The Claude Desktop Hyper-V VM Windows bug has been quietly draining laptop RAM since February 2026: the app launches a 1.8 GB virtual machine on every startup — even when you only want to send a chat message. GitHub issue #29045 now has over 340 upvotes and 26 comments, and remains open with no fix from Anthropic.
Why the Hyper-V VM Starts on Every Windows Launch
Claude’s Cowork mode uses a sandboxed Linux environment powered by Microsoft’s Hyper-V on Windows. The catch: that virtual machine starts on every launch — not just when you open a Cowork session. The Vmmem process in Task Manager routinely shows 1,796–1,846 MB consumed before you’ve typed a single word. On a 16 GB laptop, that’s over 11% of total system RAM gone to idle infrastructure.
Stale session files accumulating in %APPDATA%\Claude\local-agent-mode-sessions\ make it worse over time. Even after manually deleting those files and killing the vmcompute process, reopening Claude immediately respawns the VM. There is no setting to prevent this.
How Bad Can It Get?
In at least one documented case, Claude Desktop consumed 25 GB of RAM on a 32 GB machine immediately on launch — with over 10 claude.exe processes running before any Cowork tab was ever opened. During active coding sessions, user reports suggest Vmmem can grow to roughly 2.6 GB working set and 4 GB private memory, per GitHub issue #42169.
Developer Jonas Kamsker documented the underlying Hyper-V networking failures in depth at blog.kamsker.at, calling the error messages “misleading” and concluding that non-technical users have “exactly zero chance” of diagnosing the problem on their own.
No Fix and No Opt-Out
As of June 2026, Anthropic has not responded in the GitHub thread, issued a public statement, or released a patch. The only partial workaround is disabling auto-login in Claude Desktop settings, which delays VM startup slightly. Fully disabling Hyper-V through Windows Features eliminates the RAM drain but permanently disables Cowork. Mac users are also affected — several in the same thread report Apple’s Virtualization framework consuming 2.6–3 GB on launch even without using Cowork.
A separate feature request (#57247) asks for a configurable memory cap for the Windows sandbox VM. That issue also remains open and unacknowledged.
Our Take
This kind of friction is exactly what drives users from Claude to ChatGPT — not model benchmarks, but a hidden 1.8 GB VM that starts silently, ships with no off switch, and has gone unacknowledged for four months. Anthropic has built one of the most capable AI assistants available today, but right now its Windows app eats your RAM before you’ve typed a word. That’s a fixable problem — and it should have been fixed months ago.
Frequently Asked Questions
Why does Claude Desktop start a Hyper-V VM on Windows?

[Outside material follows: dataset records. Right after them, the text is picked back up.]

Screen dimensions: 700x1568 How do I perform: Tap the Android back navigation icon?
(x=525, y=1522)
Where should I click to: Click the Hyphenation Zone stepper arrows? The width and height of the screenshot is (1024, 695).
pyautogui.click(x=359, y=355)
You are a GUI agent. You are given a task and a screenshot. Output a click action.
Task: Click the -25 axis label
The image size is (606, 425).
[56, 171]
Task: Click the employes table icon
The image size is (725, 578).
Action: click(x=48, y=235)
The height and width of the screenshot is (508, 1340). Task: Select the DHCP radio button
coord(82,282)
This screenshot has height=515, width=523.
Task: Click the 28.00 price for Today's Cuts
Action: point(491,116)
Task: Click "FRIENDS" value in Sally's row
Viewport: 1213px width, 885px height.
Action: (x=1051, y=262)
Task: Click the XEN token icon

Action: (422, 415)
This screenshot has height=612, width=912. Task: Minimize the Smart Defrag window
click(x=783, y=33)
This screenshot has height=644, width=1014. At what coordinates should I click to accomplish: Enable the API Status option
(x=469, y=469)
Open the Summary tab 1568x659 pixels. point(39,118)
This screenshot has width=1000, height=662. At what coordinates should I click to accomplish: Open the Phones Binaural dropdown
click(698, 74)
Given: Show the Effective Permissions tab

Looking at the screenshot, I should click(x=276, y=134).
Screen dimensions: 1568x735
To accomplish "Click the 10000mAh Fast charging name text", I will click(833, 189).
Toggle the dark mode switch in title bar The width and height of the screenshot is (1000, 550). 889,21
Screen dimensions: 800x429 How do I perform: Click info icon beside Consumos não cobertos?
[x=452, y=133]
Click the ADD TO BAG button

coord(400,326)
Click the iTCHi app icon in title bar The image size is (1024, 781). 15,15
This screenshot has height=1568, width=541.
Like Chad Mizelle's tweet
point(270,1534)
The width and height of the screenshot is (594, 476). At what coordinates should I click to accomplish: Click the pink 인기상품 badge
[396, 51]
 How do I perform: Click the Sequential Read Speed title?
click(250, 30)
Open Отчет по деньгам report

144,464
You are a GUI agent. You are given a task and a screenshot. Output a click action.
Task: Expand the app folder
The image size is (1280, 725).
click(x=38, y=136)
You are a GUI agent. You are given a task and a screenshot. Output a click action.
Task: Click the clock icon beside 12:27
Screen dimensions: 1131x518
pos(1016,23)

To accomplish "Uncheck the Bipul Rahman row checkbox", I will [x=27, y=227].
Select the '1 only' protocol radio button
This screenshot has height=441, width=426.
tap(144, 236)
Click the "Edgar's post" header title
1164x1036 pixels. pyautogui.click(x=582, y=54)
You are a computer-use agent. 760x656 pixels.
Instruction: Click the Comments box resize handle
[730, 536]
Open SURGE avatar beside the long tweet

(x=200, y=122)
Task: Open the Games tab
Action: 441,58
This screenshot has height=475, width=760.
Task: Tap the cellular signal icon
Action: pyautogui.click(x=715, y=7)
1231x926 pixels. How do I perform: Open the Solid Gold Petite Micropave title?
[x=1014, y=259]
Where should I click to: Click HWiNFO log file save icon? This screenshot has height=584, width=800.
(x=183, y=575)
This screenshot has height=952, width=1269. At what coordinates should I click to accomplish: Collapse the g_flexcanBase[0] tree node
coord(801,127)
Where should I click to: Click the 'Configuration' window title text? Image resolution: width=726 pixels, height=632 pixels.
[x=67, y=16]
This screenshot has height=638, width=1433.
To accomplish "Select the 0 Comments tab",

Claude’s Cowork mode uses a sandboxed Linux VM powered by Microsoft Hyper-V. It was designed to isolate file management and coding agent operations, but currently launches automatically on every Claude Desktop startup instead of only when Cowork is actually used.
Does this issue only affect Windows users?
No. Multiple Mac users in the same GitHub thread report Apple’s Virtualization framework consuming 2.6–3 GB at launch. However, the Windows Hyper-V implementation is the most widely reported and most visible in Task Manager.
Can I disable the VM without losing Cowork?
Not officially. Disabling auto-login in Claude Desktop settings can delay the VM from starting. Fully disabling Hyper-V through Windows Features removes the RAM drain completely but also permanently disables Cowork on that machine.
Has Anthropic acknowledged or responded to this bug?
Not as of June 2026. GitHub issue #29045 has been open since February with no comment from an Anthropic employee and no fix or timeline announced publicly.
What is the worst-case memory impact?
One user on a 32 GB system reported Claude Desktop consuming 25 GB of RAM immediately on launch, with more than 10 claude.exe processes running before any Cowork session was opened. Typical impact on a 16 GB laptop is roughly 1.8 GB — about 11% of total RAM — consumed at idle.